Goal
Reproduce the data below word for word, but omit the pictures.

Data to process
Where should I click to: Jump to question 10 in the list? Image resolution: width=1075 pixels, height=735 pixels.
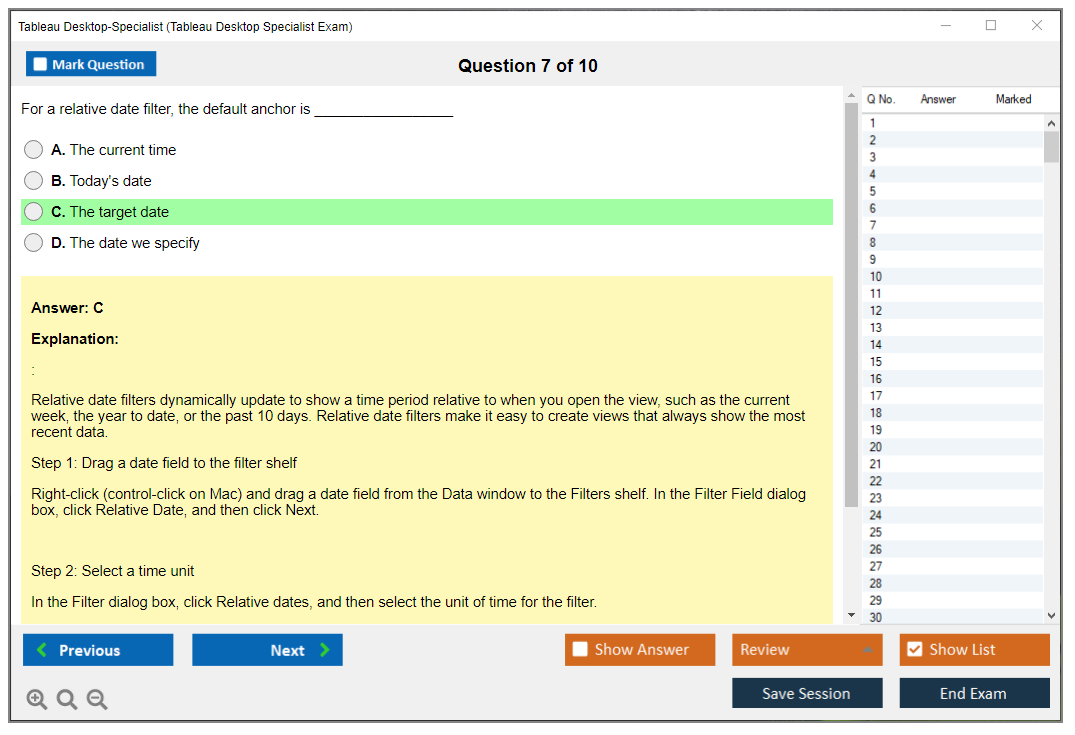(876, 276)
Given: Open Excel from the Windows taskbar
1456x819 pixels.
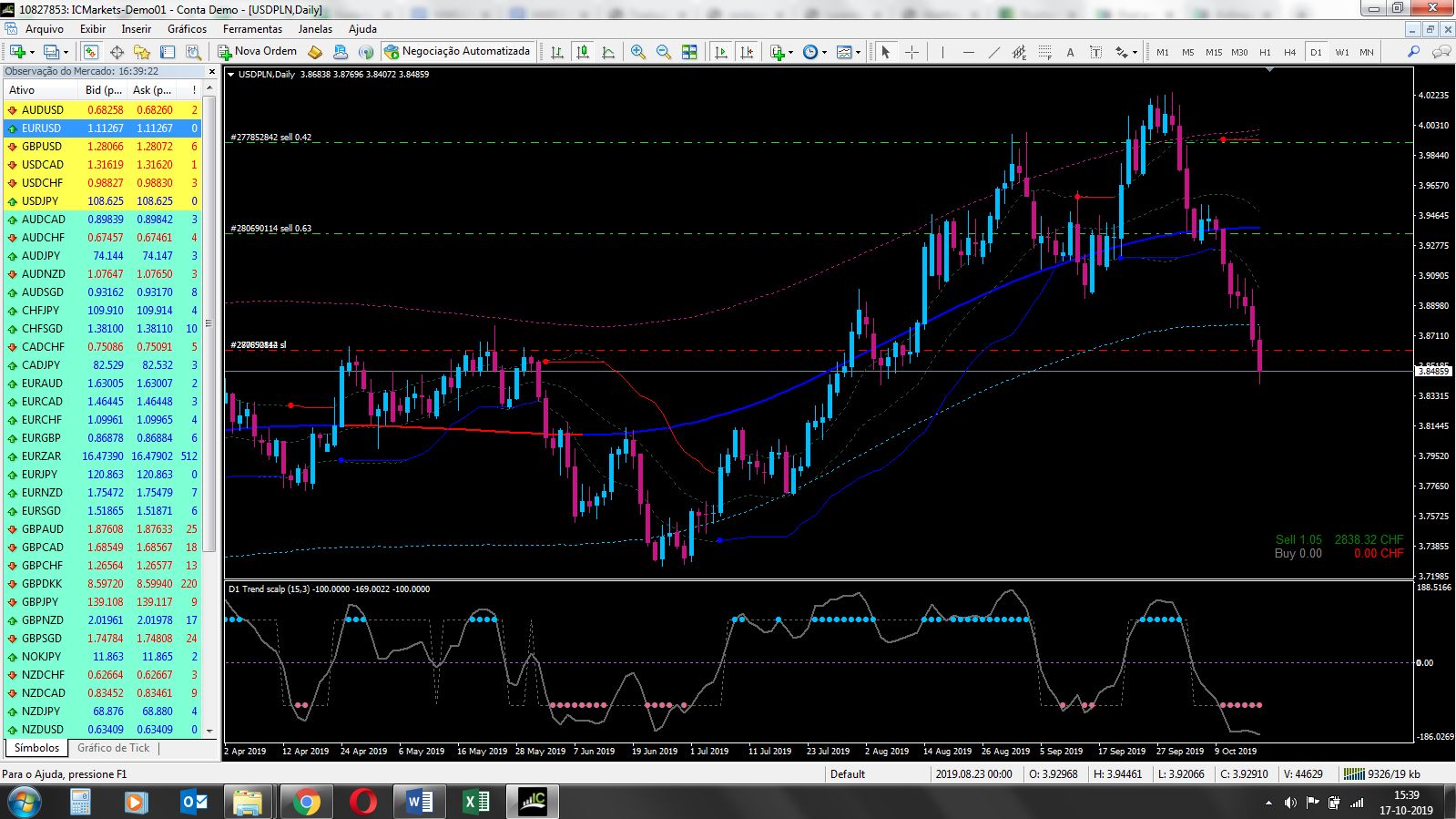Looking at the screenshot, I should click(475, 802).
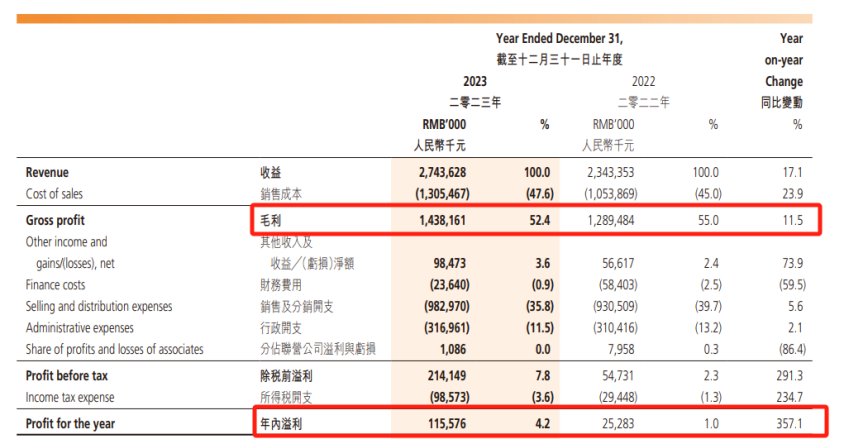Select the Selling and distribution expenses label
This screenshot has width=844, height=439.
tap(111, 307)
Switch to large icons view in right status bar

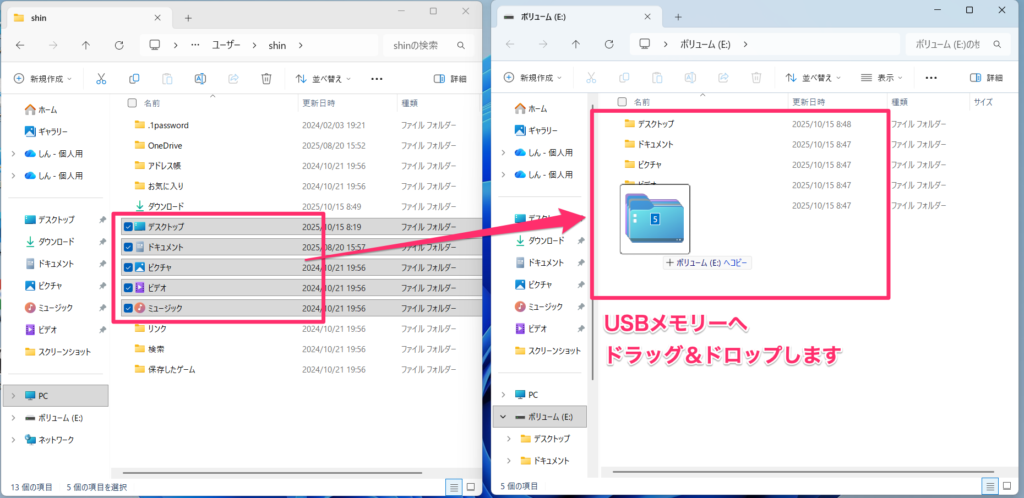pos(1008,486)
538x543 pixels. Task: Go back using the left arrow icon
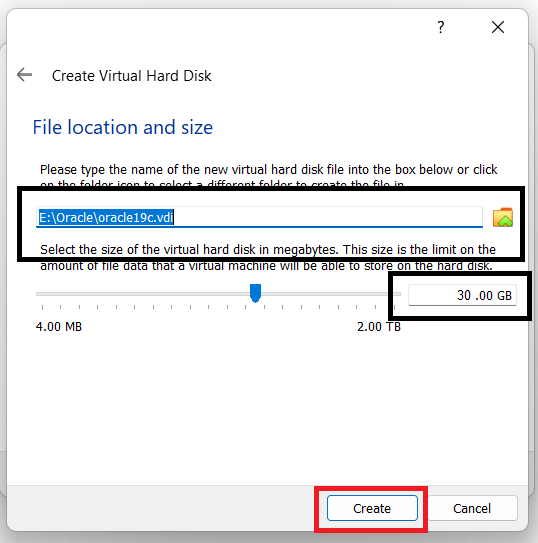(x=25, y=75)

Complete answer
Where should I click to: Jump to question 10 in the list? Image resolution: width=1075 pixels, height=735 pixels.
(876, 276)
Given: Open Excel from the Windows taskbar
1456x819 pixels.
Looking at the screenshot, I should click(475, 802).
Select the Selling and distribution expenses label
This screenshot has width=844, height=439.
tap(111, 307)
Switch to large icons view in right status bar

pos(1008,486)
538x543 pixels. Task: Go back using the left arrow icon
(x=25, y=75)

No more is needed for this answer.